Optimizing aquasoya protein: Insights of various pre-treatments for enhancing the upcycling potential from small black bean by-product
- Authors
- Yu, JingChao; Shin, Weon-Sun
- Issue Date
- Feb-2025
- Publisher
- Elsevier BV
- Keywords
- Aquasoya; Fractionation; Protein recovery; Small black bean by-product; Ultrasound treatment
- Citation
- Food Chemistry, v.465, no.1, pp 1 - 11
- Pages
- 11
- Indexed
- SCIE
SCOPUS
- Journal Title
- Food Chemistry
- Volume
- 465
- Number
- 1
- Start Page
- 1
- End Page
- 11
- URI
- https://scholarworks.bwise.kr/hanyang/handle/2021.sw.hanyang/207232
- DOI
- 10.1016/j.foodchem.2024.142029
- ISSN
- 0308-8146
1873-7072
- Abstract
- To minimize resource waste and promote recycling, it is essential to recover nutritional components from by-products.
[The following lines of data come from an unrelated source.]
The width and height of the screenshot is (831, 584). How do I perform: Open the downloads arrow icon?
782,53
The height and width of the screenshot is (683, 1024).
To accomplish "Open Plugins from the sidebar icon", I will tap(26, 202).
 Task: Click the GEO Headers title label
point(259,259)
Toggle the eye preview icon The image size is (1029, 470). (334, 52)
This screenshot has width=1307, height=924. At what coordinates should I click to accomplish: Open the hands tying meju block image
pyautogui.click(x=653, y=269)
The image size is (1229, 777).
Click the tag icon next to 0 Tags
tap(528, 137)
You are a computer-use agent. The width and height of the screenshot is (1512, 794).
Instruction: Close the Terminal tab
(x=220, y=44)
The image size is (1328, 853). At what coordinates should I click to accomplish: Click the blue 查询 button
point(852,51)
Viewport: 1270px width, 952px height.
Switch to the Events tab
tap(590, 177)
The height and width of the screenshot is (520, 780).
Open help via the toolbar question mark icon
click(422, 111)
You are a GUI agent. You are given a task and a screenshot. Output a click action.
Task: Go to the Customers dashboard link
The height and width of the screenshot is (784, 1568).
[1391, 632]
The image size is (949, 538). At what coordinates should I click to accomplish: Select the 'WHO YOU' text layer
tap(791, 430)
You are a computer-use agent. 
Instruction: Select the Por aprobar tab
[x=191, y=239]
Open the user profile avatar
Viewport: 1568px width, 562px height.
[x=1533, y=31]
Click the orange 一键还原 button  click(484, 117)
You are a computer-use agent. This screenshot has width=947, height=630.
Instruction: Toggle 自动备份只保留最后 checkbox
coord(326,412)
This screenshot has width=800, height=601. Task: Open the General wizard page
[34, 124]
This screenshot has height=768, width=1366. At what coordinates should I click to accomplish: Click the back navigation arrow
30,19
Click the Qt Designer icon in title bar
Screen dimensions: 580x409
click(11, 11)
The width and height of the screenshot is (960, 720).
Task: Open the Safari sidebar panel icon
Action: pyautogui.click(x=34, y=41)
This study aimed to optimize of Aquasoya protein (AS-P) recovery from small black bean by-products, focusing on the effects of pH adjustments, sonication, and fractionation on protein yield, solubility, and structural integrity. Alkaline treatment at pH 8.5 significantly enhanced AS-P recovery yield (77.60 %) and protein concentration (421.16 μg/mL), attributed to the increased solubility and effective removal of non-protein components. Sonication for 10 min exhibited the highest protein solubility (88.69 %) post-fractionation, indicating reduced protein aggregation. Fractionation was crucial in minimizing browning reactions and enhancing protein purity by eliminating oligosaccharides and impurities. SDS-PAGE analysis revealed distinct protein bands from alkaline treatment, while sonication resulted in lipoxygenase (LOX) protein degradation. Principal Component Analysis (PCA) emphasized that fractionation notably enhances the stability and quality of AS-P, making it as a viable ingredient for food applications.